I thought about writing a big long post about the miserable weekend we had in St. Cloud, but I opted to instead recreate a snippet of dialogue generated by one of the funniest people I know: My two-and-a-half-year-old son, Travis.

EXT. – SUBWAY DRIVE-THRU – DAY

The rain is coming down in St. Cloud like there’s an ark parked somewhere nearby. A red Nissan Xterra donning firefighter license plates pulls up to the speakerbox at a SUBWAY SANDWICH franchise. Behind the wheel is THOMAS. As he pulls up, there is a long pause followed by a loud, scratchy noise. After another moment, there is another scratchy noise and a sound much like a razzberry. A toddler in a car seat, TRAVIS, hears this and speaks up.

TRAVIS: Did you hear that?

THOMAS: That was the speaker thing, buddy.

TRAVIS: It was gas!

THOMAS: No, it…

TRAVIS: I heard it.

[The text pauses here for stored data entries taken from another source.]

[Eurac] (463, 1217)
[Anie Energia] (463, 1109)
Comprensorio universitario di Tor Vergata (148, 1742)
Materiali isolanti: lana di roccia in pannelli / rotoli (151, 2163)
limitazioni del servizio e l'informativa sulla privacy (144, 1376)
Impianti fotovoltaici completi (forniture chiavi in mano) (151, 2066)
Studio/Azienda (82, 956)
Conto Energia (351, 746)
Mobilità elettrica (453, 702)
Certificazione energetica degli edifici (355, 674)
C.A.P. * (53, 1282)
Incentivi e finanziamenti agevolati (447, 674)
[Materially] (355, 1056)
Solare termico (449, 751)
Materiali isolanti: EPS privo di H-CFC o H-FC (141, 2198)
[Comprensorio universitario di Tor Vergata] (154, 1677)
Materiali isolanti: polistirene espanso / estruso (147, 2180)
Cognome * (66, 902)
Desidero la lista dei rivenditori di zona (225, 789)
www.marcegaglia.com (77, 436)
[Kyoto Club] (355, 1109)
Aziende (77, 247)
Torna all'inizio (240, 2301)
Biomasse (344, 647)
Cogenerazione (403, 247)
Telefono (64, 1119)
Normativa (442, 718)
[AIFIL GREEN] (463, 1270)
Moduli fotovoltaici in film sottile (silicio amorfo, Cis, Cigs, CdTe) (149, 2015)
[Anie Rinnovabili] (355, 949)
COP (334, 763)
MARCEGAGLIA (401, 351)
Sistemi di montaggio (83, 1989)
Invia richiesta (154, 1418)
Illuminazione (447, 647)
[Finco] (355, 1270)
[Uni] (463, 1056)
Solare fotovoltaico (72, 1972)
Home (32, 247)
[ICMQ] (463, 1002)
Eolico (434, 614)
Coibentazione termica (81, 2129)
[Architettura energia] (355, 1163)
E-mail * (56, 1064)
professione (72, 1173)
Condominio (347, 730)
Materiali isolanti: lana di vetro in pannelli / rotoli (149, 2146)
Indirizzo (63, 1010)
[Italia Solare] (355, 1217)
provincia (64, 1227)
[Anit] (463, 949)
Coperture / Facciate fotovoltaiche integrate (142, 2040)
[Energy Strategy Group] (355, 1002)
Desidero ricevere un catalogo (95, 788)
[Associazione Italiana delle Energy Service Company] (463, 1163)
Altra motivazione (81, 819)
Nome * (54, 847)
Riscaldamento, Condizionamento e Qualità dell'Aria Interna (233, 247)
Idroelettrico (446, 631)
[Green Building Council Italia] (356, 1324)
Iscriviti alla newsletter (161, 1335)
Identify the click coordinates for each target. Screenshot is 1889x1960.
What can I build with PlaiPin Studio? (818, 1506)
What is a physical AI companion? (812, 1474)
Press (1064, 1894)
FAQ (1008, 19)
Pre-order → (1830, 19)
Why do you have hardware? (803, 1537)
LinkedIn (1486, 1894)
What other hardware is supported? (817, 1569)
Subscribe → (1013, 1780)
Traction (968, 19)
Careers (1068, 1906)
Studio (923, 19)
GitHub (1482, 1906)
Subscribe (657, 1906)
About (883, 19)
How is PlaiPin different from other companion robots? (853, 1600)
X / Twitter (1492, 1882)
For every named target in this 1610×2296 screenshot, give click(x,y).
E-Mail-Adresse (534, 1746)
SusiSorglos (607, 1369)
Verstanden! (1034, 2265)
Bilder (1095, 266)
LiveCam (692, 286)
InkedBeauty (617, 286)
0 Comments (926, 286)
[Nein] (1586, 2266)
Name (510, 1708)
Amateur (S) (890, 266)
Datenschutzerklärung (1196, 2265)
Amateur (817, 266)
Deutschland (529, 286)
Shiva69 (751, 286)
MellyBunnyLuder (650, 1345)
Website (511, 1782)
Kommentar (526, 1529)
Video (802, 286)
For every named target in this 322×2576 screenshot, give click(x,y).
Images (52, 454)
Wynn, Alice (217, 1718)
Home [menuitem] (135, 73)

It was farts!

THOMAS: I don’t think it…

TRAVIS: That’s dirty!

I know, I know. It’s the true sign of a hacky comic when he/she resorts to ‘fart’ jokes, but it hit me at a time when we were ready to steer the truck into oncoming traffic. His insistence that there wasn’t something wrong with the drive-thru speaker and that someone was using the technology for low-brow means just cracked me up.